Modern visual-geometry networks first encode each image into patch tokens and a camera token (a) using a multi-view transformer backbone. Based on these latent features, there are several ways to predict dense correspondences between frames. Traditional correspondence heads (b) infer flow directly from patch features, relying purely on visual appearance and ignoring the underlying scene geometry. Alternatively, one may compute flow by explicitly projecting predicted 3D points into another view using decoded camera poses (c); however, this approach assumes static scenes and is highly sensitive to geometric prediction errors. In contrast, our factored flow mechanism (d) combines the geometry latents from the source view with the camera latents from the target view and decodes correspondences directly in latent space. This design yields geometry-aware flow, improves robustness, and naturally extends to dynamic scenes.
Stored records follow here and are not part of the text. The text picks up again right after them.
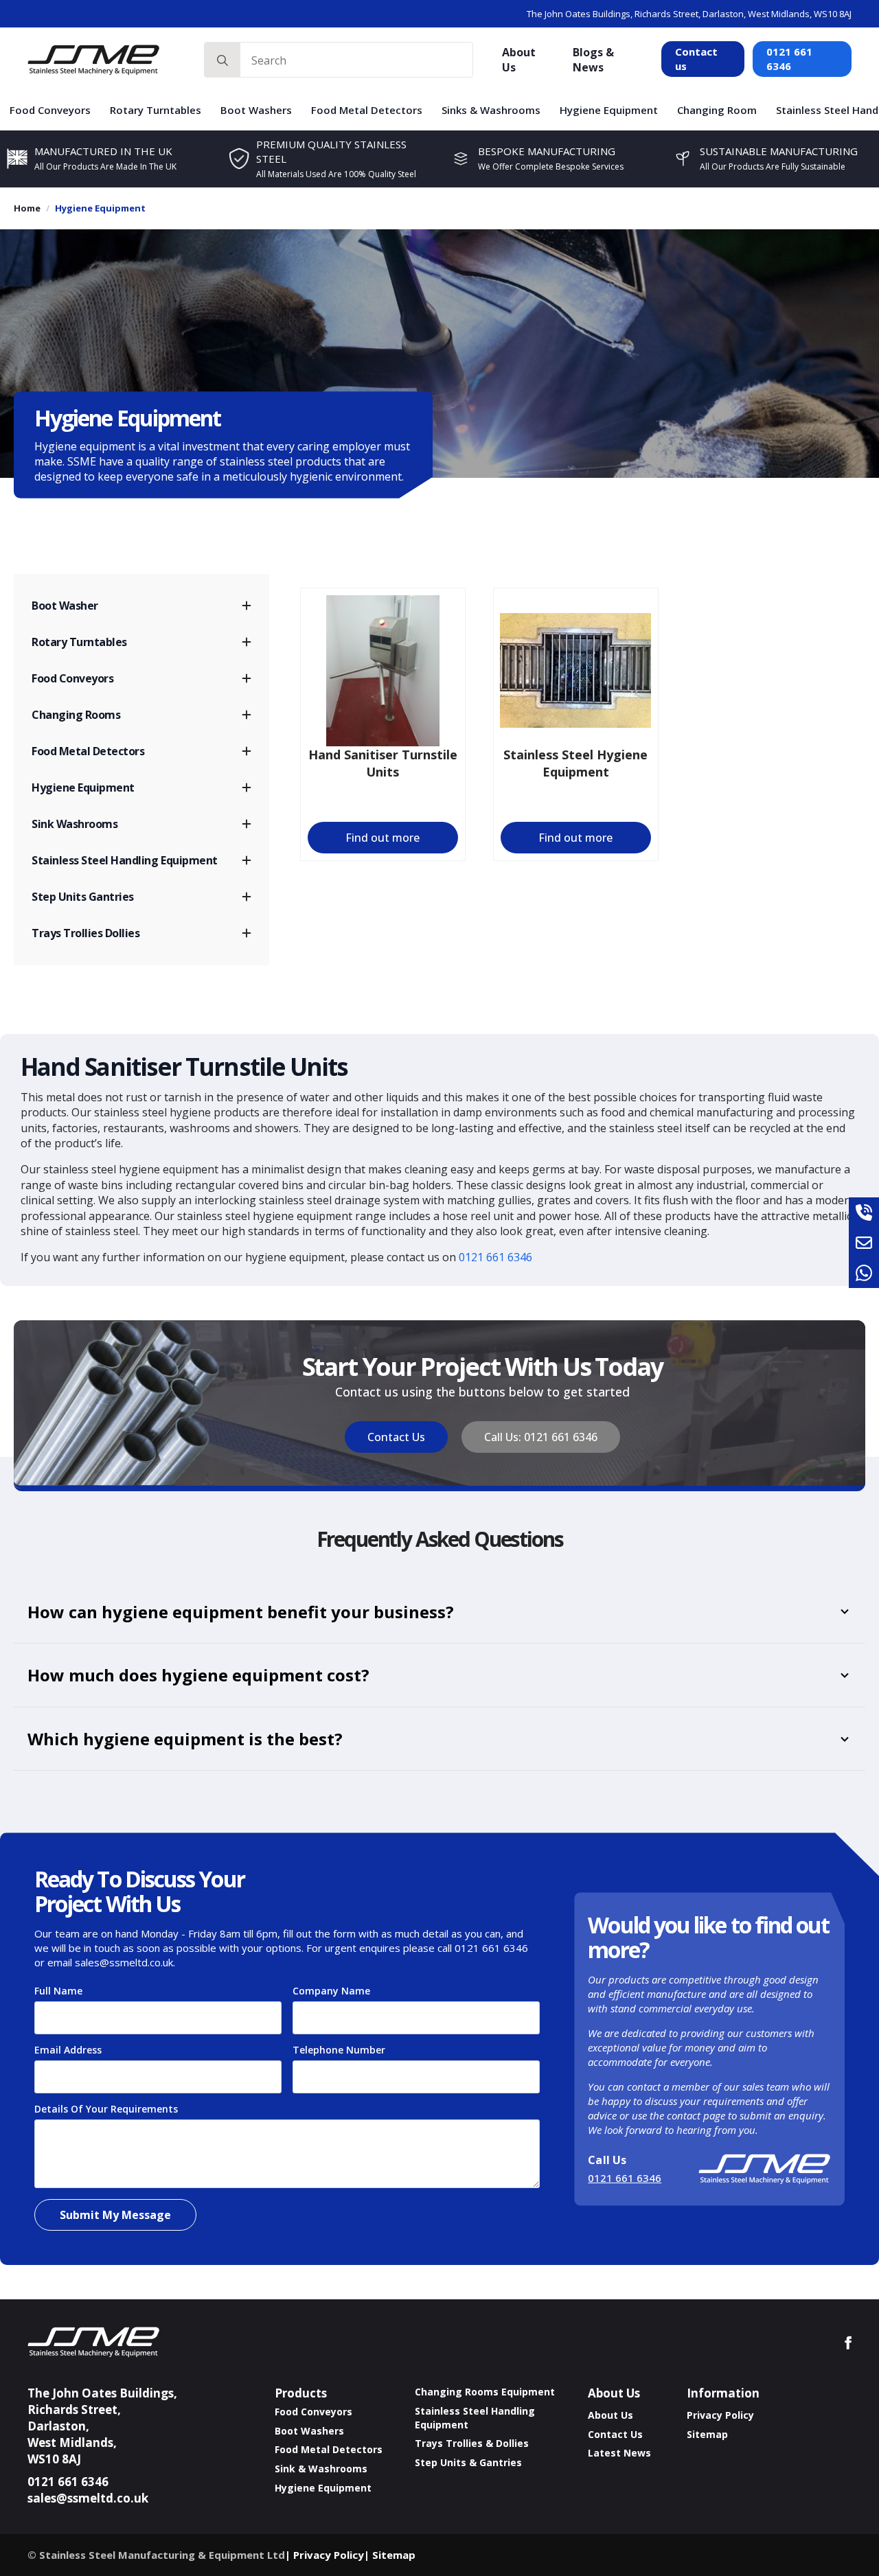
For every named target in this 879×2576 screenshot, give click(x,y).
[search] (222, 60)
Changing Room (717, 110)
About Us (519, 60)
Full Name (62, 1991)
Flow3r predicts visual geometry using factored flow supervision, enabling scalable geometry learning from unlabeled videos. Each input image is encoded and processed by the multi-view transformer to produce camera tokens and patch tokens. For data with dense geometry and pose labels, we directly supervise the patch tokens and camera tokens with the corresponding labels. For dynamic datasets, we predict flow between two frames in a factorized manner, supervised by an off-the-shelf 2D flow prediction model UFM[1]. To obtain the factored flow, we fuse the patch features of one frame with the camera features of the other, and decode the fused representation through the DPT head to produce dense flow predictions.
We first compare our factored prediction paradigm against alternative designs and no-flow baselines on static and dynamic scenes. We include two models trained with full 3D supervision with different numbers of training sequences (denoted as 3d-sup and 3d-sup++). Next, building upon the no-flow baseline 3d-sup, we introduce three additional variants that incorporate flow supervision using different formulations: (1) flow-projective, computes flow explicitly from predicted camera poses and pointmaps via projective geometry; (2) flow-tracking, adopts a VGGT-style tracking head based on pairwise patch features; (3) flow-factored applies our proposed factored flow prediction formulation.
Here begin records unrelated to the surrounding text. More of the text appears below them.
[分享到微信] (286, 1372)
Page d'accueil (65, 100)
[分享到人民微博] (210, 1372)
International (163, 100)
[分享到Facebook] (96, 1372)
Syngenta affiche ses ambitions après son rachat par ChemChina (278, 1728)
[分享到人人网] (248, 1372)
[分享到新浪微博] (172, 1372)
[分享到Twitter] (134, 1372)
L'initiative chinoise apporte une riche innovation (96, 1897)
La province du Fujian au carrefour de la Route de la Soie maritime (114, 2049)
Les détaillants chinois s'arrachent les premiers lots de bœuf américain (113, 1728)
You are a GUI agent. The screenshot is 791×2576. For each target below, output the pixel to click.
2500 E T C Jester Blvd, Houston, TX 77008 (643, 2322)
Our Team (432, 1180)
On ScanNet++, our factored flow prediction model (flow-factored) significantly outperforms the no-flow baseline (3d-sup), while outperforming other alternatives that leverage flow supervision. It even performs highly comparable with the fully-3D-supervised baseline (3d-sup++).
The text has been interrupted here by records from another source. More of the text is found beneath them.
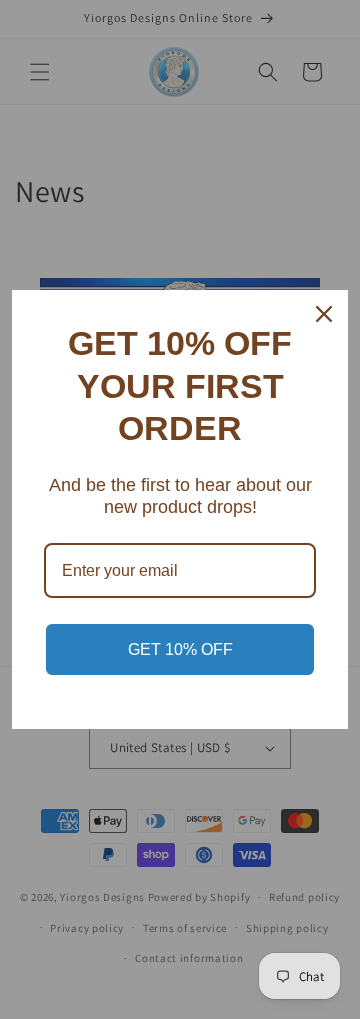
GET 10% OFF (180, 649)
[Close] (324, 314)
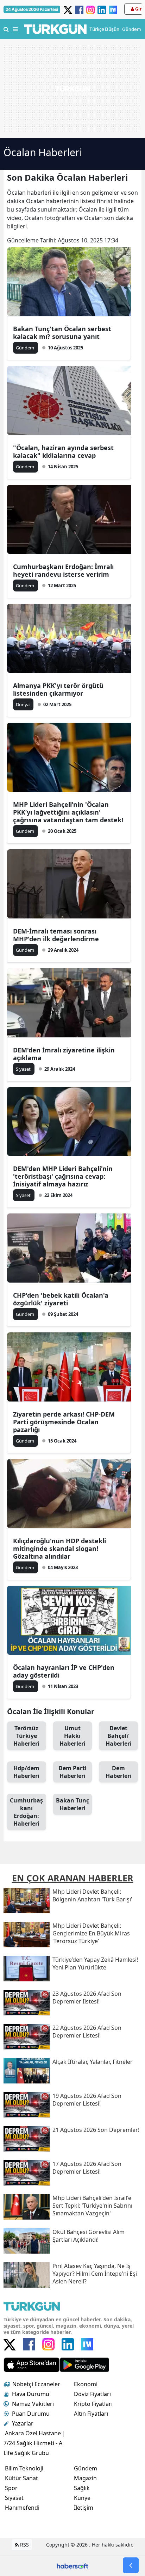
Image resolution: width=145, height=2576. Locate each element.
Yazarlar (22, 2423)
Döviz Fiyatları (92, 2394)
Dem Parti (72, 1772)
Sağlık (82, 2488)
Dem (119, 1772)
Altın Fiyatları (91, 2413)
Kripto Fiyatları (93, 2404)
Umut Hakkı (72, 1735)
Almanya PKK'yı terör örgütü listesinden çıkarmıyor (58, 689)
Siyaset (14, 2498)
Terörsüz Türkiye (26, 1735)
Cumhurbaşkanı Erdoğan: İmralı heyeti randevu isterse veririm (63, 570)
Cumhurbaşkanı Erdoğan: (26, 1811)
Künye (82, 2498)
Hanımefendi (22, 2507)
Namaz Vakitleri (33, 2404)
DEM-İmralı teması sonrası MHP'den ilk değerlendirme (56, 935)
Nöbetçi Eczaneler (36, 2384)
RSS (24, 2544)
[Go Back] (131, 2565)
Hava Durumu (30, 2394)
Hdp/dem (26, 1772)
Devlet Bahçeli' (119, 1735)
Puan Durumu (31, 2413)
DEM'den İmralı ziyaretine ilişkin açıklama (64, 1054)
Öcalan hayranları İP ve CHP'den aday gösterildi (63, 1671)
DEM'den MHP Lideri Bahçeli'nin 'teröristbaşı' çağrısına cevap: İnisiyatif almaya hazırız (63, 1176)
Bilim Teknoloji (24, 2468)
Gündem (85, 2468)
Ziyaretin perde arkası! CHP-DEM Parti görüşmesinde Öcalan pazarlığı (64, 1421)
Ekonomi (85, 2384)
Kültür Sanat (21, 2478)
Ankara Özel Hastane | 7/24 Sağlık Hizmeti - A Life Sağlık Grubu (34, 2443)
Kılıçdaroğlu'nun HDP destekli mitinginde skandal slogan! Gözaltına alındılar (59, 1548)
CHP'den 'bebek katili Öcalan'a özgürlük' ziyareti (60, 1299)
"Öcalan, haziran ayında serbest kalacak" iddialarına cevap (63, 451)
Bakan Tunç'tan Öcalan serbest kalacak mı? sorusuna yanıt (62, 332)
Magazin (85, 2478)
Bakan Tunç (72, 1804)
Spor (11, 2488)
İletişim (83, 2507)
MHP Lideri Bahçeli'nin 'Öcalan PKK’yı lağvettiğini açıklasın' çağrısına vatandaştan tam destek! (68, 812)
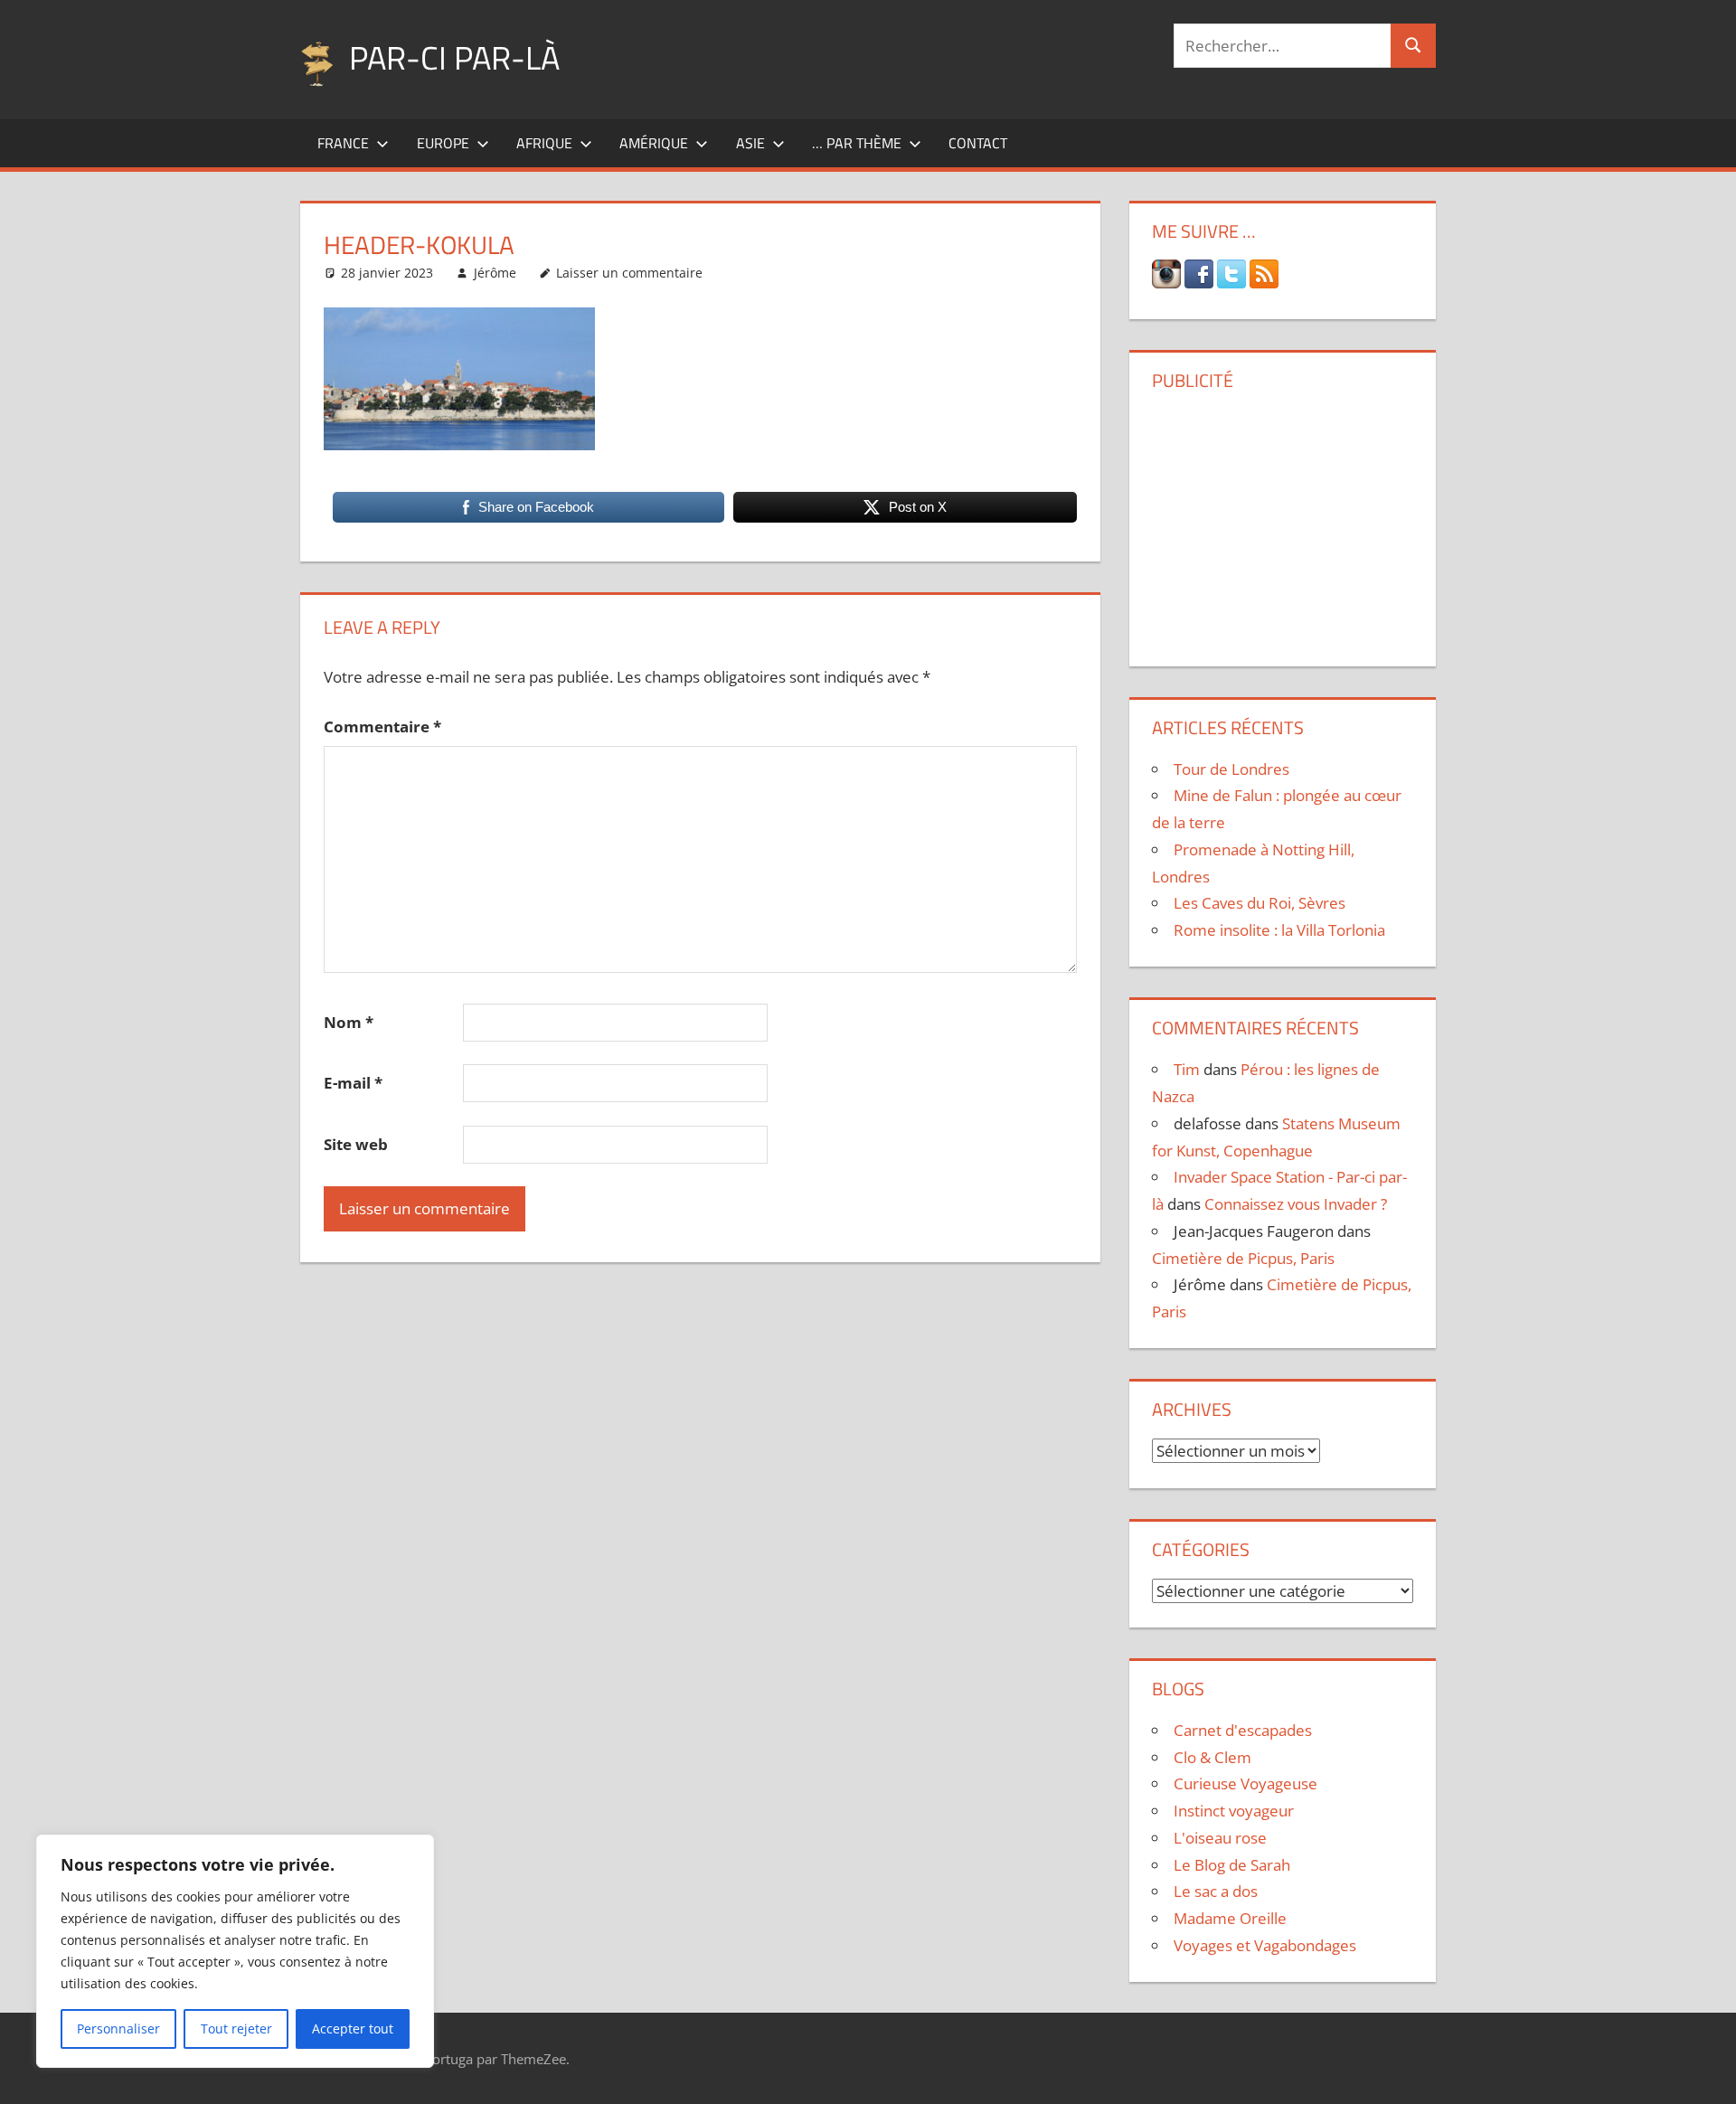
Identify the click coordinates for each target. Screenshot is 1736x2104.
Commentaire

We train seven model variants on OmniWorld and SpatialVID, where OmniWorld provides 3D supervision and SpatialVID offers flow supervision. Consistent with our findings on static scenes, flow-factored with factored flow prediction considerably outperforms the no-flow baseline (3d-sup) and other flow-supervised alternatives. Also, factored flow prediction brings consistent gains by using more data.
Here we scale the training of an off-the-shelf large visual geometry network (VGGT) by leveraging our factored flow prediction strategy with unlabeled dynamic data. We evaluate performance using pose accuracy and reconstruction metrics in four dynamic datasets: Kinetics700, Epic-Kitchens, Sintel and Bonn.
In this work, we present flow3r and demonstrate that it effectively leverages in-the-wild unlabeled data by introducing factored flow prediction, advancing visual geometry learning beyond existing fully supervised methods. While our approach opens up new possibilities, several challenges remain.
First, flow3r relies on off-the-shelf models to provide pseudo-ground-truth flow supervision, and there can be domains where such 2D prediction fails, limiting the performance upper bound of flow3r. Second, although our factored flow formulation elegantly handles dynamic scenes and enables flow supervision to improve the learning of both camera motion and scene geometry, flow3r may struggle under complex scenes with multiple moving independently components. Finally, our current experiments operate at a moderate scale (~800K video sequences for flow supervision), and scaling to truly large-scale settings (~10-100M videos) presents an exciting but unexplored direction. While this is out of scope for our work due to computational constraints, we envision flow3r's formulation serving as a building block for future large-scale learning methods.